President Trump Is ‘on Track’ to Support Privatizing Air Traffic Control

February 9, 2017, 7:26 PM UTC

President Donald Trump told airline and airport executives Thursday that he supports privatizing America’s air traffic control system, according to a top airline industry lobbyist who was in the meeting.

Nick Calio, president and CEO of Airlines for America, the trade association that represents the major airlines, said after the White House meeting that Trump was “extraordinarily positive” when airline executives urged him to spin off air traffic control operations from the Federal Aviation Administration and place them under the control of a private, nonprofit corporation.

That corporation would most likely be dominated by the major airlines.

Asked if Trump committed to back a bill to do that, Calio said: “I think he’s on track to do that.”

The White House did not immediately respond to a request for comment on his remarks.

Unlike the U.S., most countries separate their air traffic control operations from their aviation safety oversight agency. But it is unusual to actually privatize air traffic operations. Canada is an exception.

Airlines — with the notable exception of Delta — have complained the FAA is taking too long to modernize the air traffic system. Republican congressman Bill Shuster, chairman of the House transportation committee, introduced legislation to privatize the system last year, but the bill stalled after opposition from other top lawmakers and from business aircraft operators.

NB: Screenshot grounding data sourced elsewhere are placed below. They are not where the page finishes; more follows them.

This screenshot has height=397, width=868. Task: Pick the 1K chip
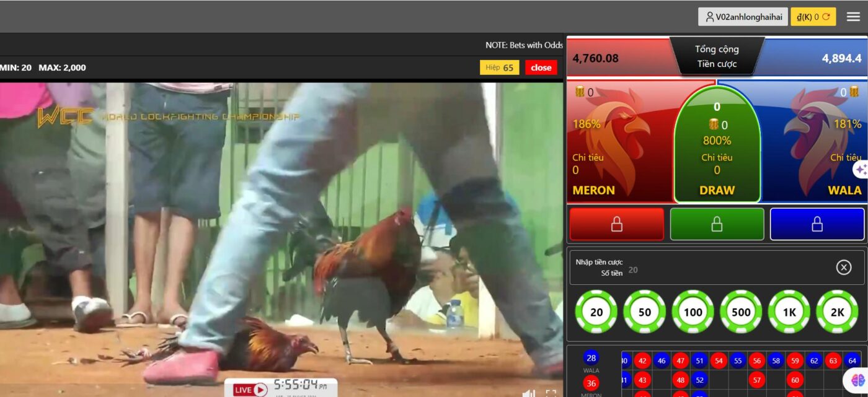789,312
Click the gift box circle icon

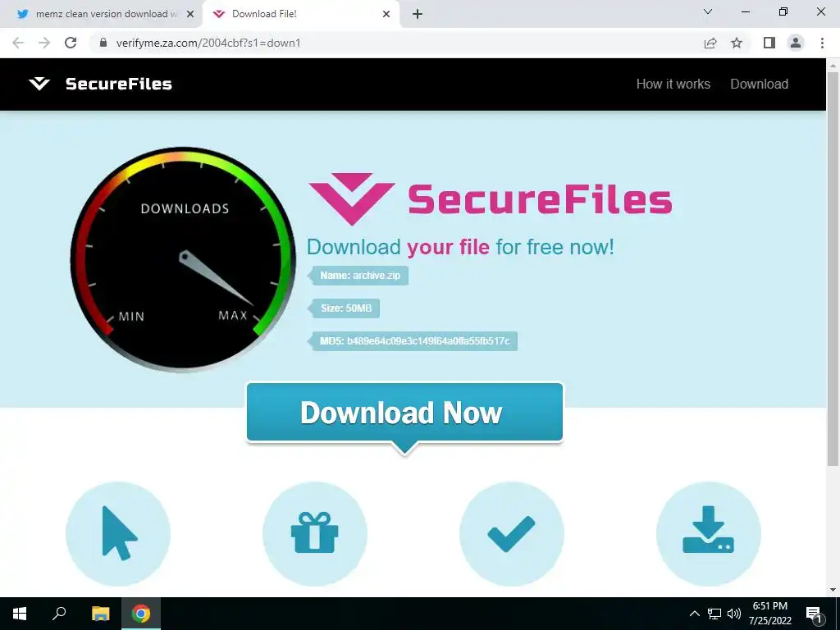(x=315, y=533)
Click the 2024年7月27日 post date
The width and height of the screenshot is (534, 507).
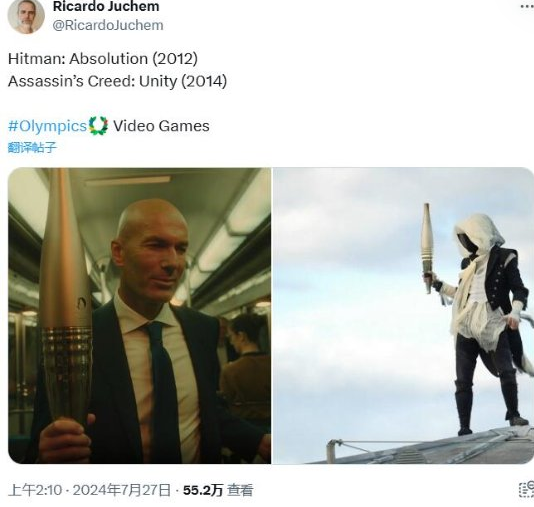coord(122,490)
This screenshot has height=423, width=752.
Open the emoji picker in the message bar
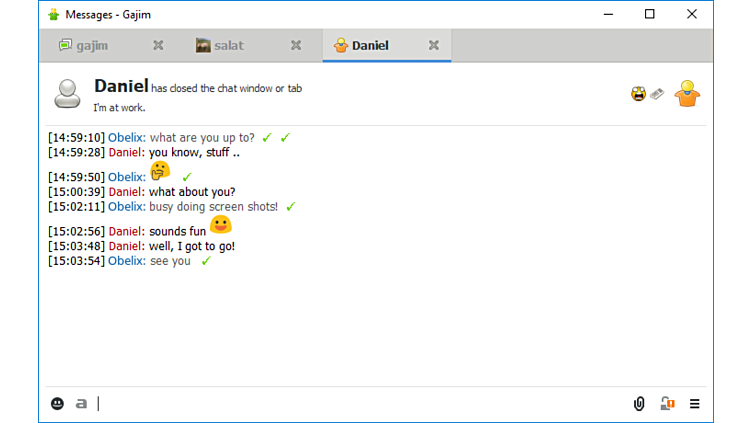point(58,404)
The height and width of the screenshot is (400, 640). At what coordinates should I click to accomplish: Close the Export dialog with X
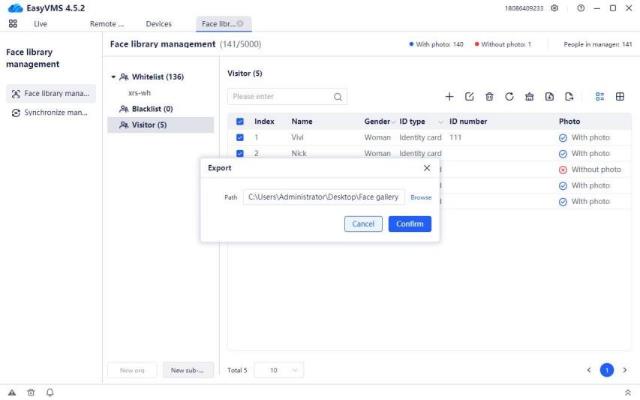click(x=427, y=168)
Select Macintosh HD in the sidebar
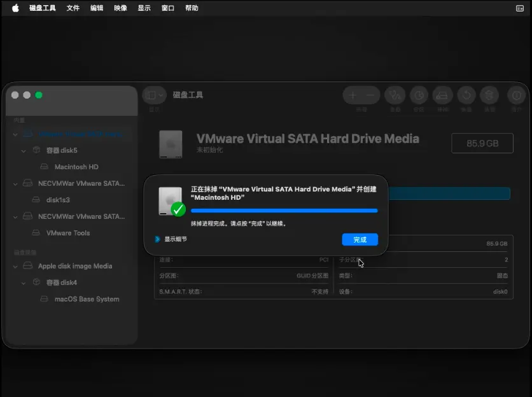 tap(76, 167)
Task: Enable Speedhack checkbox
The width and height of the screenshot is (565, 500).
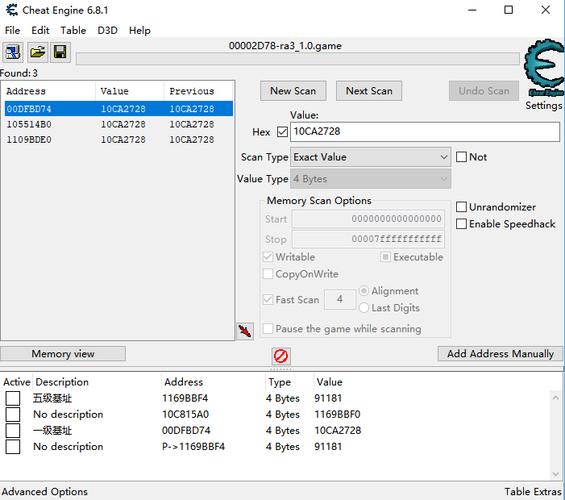Action: [462, 224]

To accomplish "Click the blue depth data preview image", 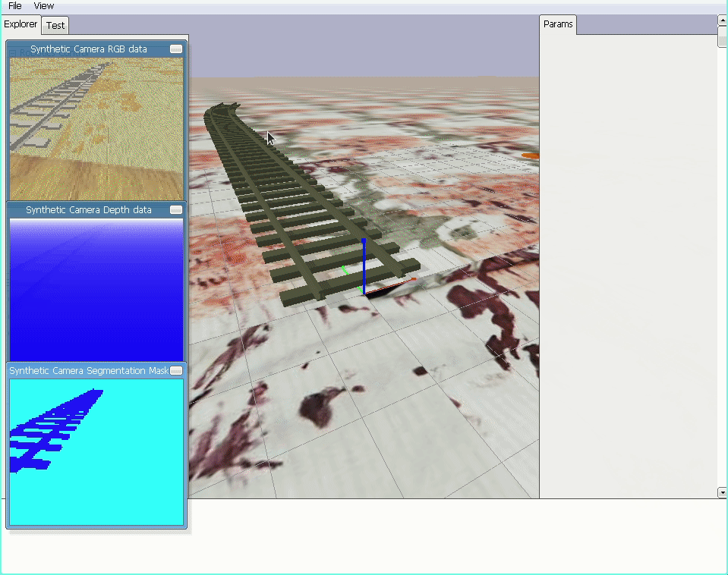I will point(96,289).
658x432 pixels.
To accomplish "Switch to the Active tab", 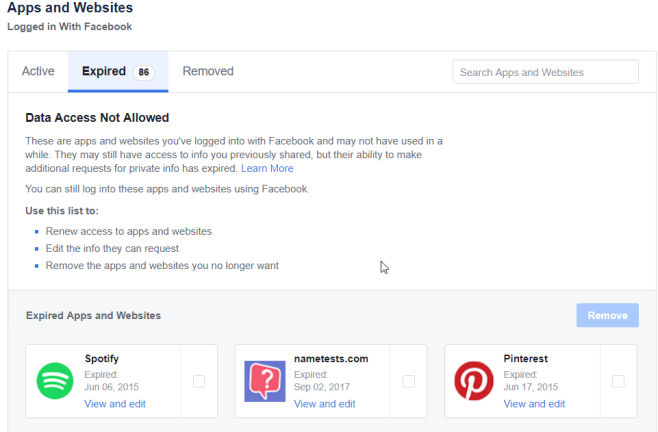I will pyautogui.click(x=38, y=71).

Some lawmakers in both parties object to removing air traffic operations from the control of Congress because it would reduce their influence over aviation. But proponents say the FAA’s modernization program, called NextGen, has been hampered by government shutdowns and budget uncertainties. By removing the air traffic system from congressional control, they hope to provide the certainty necessary to make long-term financial commitments.

Business aircraft operators fear the corporation’s board would be dominated by airlines, and that they would lose access to larger airports to make more room for airlines and be asked to pay more to finance the system.

The privatization effort has the backing of the National Air Traffic Controllers Association, although other FAA unions are opposed.

Gary Kelly, CEO of Southwest Airlines, told Trump during the meeting the top priority for helping airlines would be to “modernize the air traffic control system.” He complained that money spent on the system has not helped improve it in the past.

“I hear we’re spending billions and billions of dollars, it’s a system that’s totally out of whack,” Trump said. The president asked why airline corporations had allowed the government to invest in a faulty system. Kelly said airlines are not “in control” of those decisions.

Trump said he believes the system could potentially work better if FAA was run by a pilot. The current administrator, Michael Huerta, a holdover from the Obama administration, isn’t a pilot.

FAA officials maintain that they have made significant progress over the past 10 years of the modernization effort, and that airlines have begun to reap the benefits of those changes.

Besides Southwest, Trump met with the chief executives of Delta, United, and JetBlue, executives from air cargo companies, and officials from several airports.